**Information shown**
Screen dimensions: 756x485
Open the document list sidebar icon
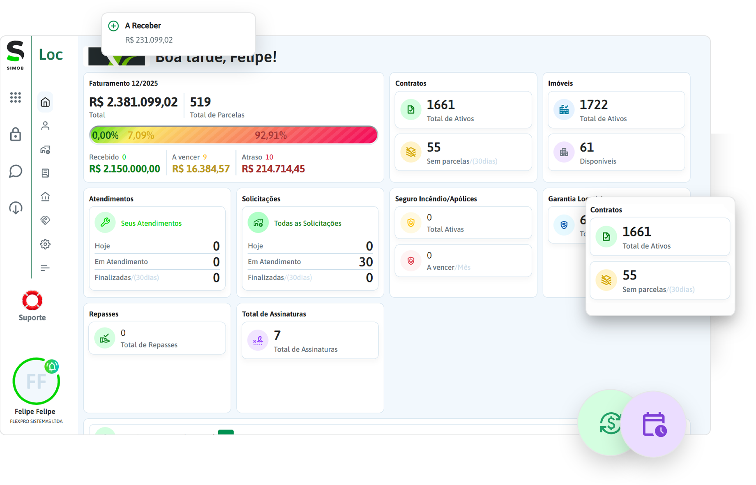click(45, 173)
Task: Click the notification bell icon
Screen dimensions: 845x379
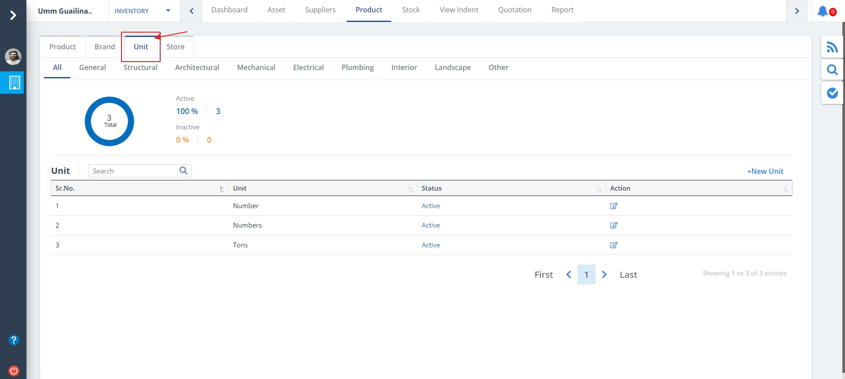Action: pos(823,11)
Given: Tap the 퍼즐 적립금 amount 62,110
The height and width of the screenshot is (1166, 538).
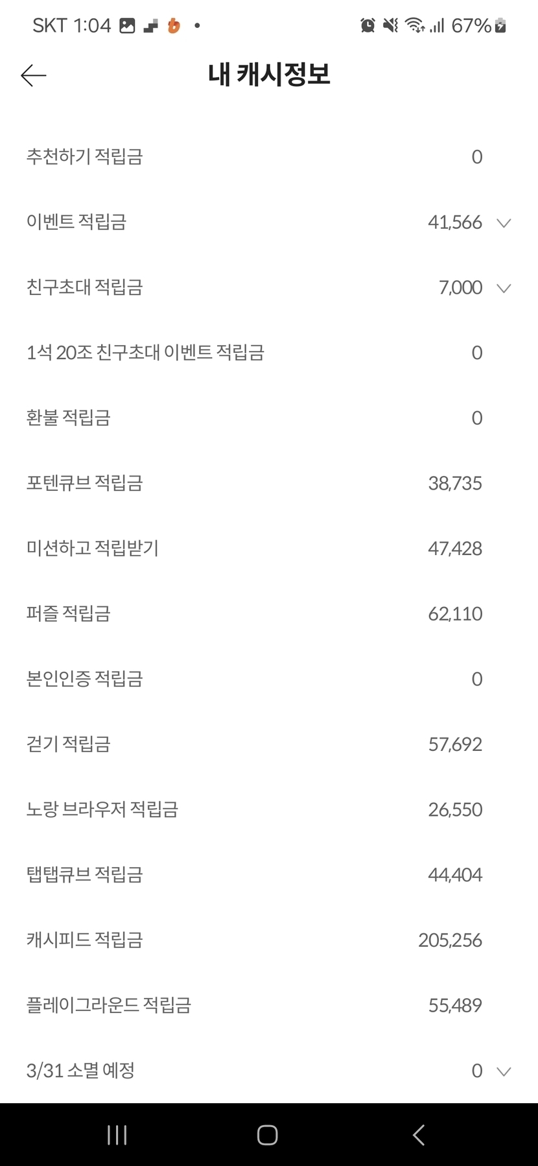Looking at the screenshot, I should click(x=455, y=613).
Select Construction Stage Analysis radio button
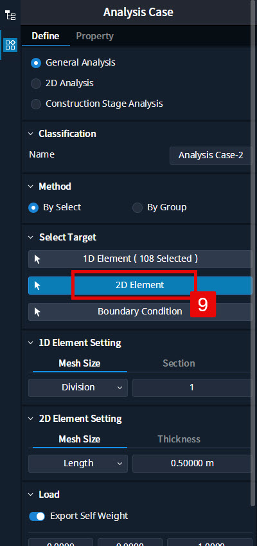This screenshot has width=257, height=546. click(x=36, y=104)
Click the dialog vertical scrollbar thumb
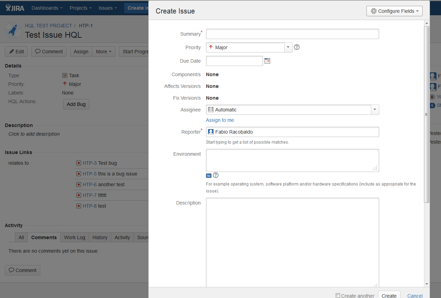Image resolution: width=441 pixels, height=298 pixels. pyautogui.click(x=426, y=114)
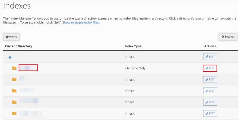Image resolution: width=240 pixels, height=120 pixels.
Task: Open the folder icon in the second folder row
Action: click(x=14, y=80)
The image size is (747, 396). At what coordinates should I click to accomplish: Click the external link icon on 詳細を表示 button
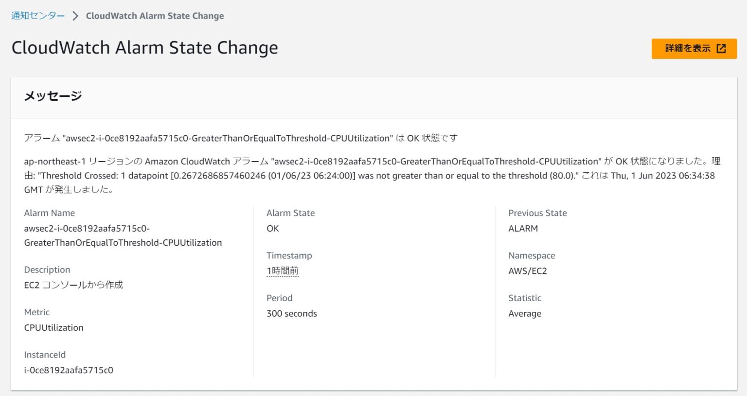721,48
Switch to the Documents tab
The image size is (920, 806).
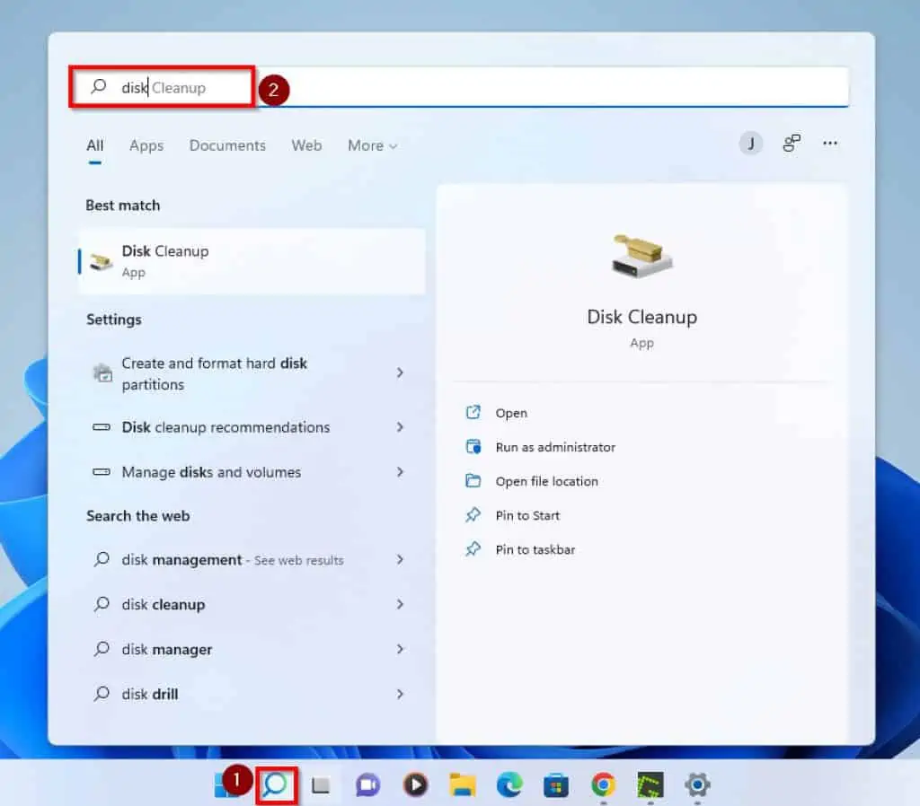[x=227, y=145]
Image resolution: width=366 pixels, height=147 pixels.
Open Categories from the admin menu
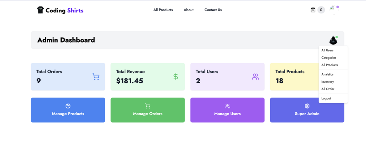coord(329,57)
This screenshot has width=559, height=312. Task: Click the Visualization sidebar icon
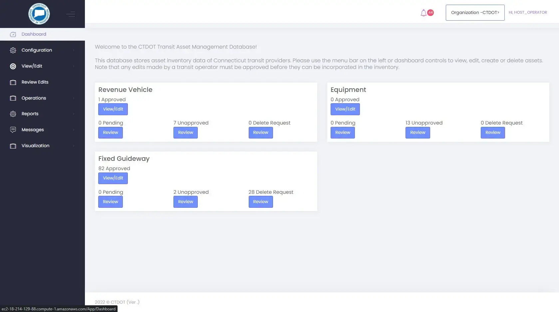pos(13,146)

**Your task**
Return the listing above in an exact copy that leaves out the images.

**Written solution**
Screen dimensions: 756x485
Open the document list sidebar icon
click(45, 173)
Task: Click the notification bell icon
Screen dimensions: 845x379
Action: pos(823,11)
Given: Tap the 퍼즐 적립금 amount 62,110
The height and width of the screenshot is (1166, 538).
Looking at the screenshot, I should click(x=455, y=613).
Select Construction Stage Analysis radio button
This screenshot has width=257, height=546. click(x=36, y=104)
Click the dialog vertical scrollbar thumb
Image resolution: width=441 pixels, height=298 pixels. pyautogui.click(x=426, y=114)
Image resolution: width=240 pixels, height=120 pixels.
Task: Open the folder icon in the second folder row
Action: click(x=14, y=80)
The image size is (747, 396). At what coordinates should I click to accomplish: Click the external link icon on 詳細を表示 button
721,48
Switch to the Documents tab
The image size is (920, 806).
[x=227, y=145]
Image resolution: width=366 pixels, height=147 pixels.
Open Categories from the admin menu
coord(329,57)
This screenshot has width=559, height=312. Task: Click the Visualization sidebar icon
pos(13,146)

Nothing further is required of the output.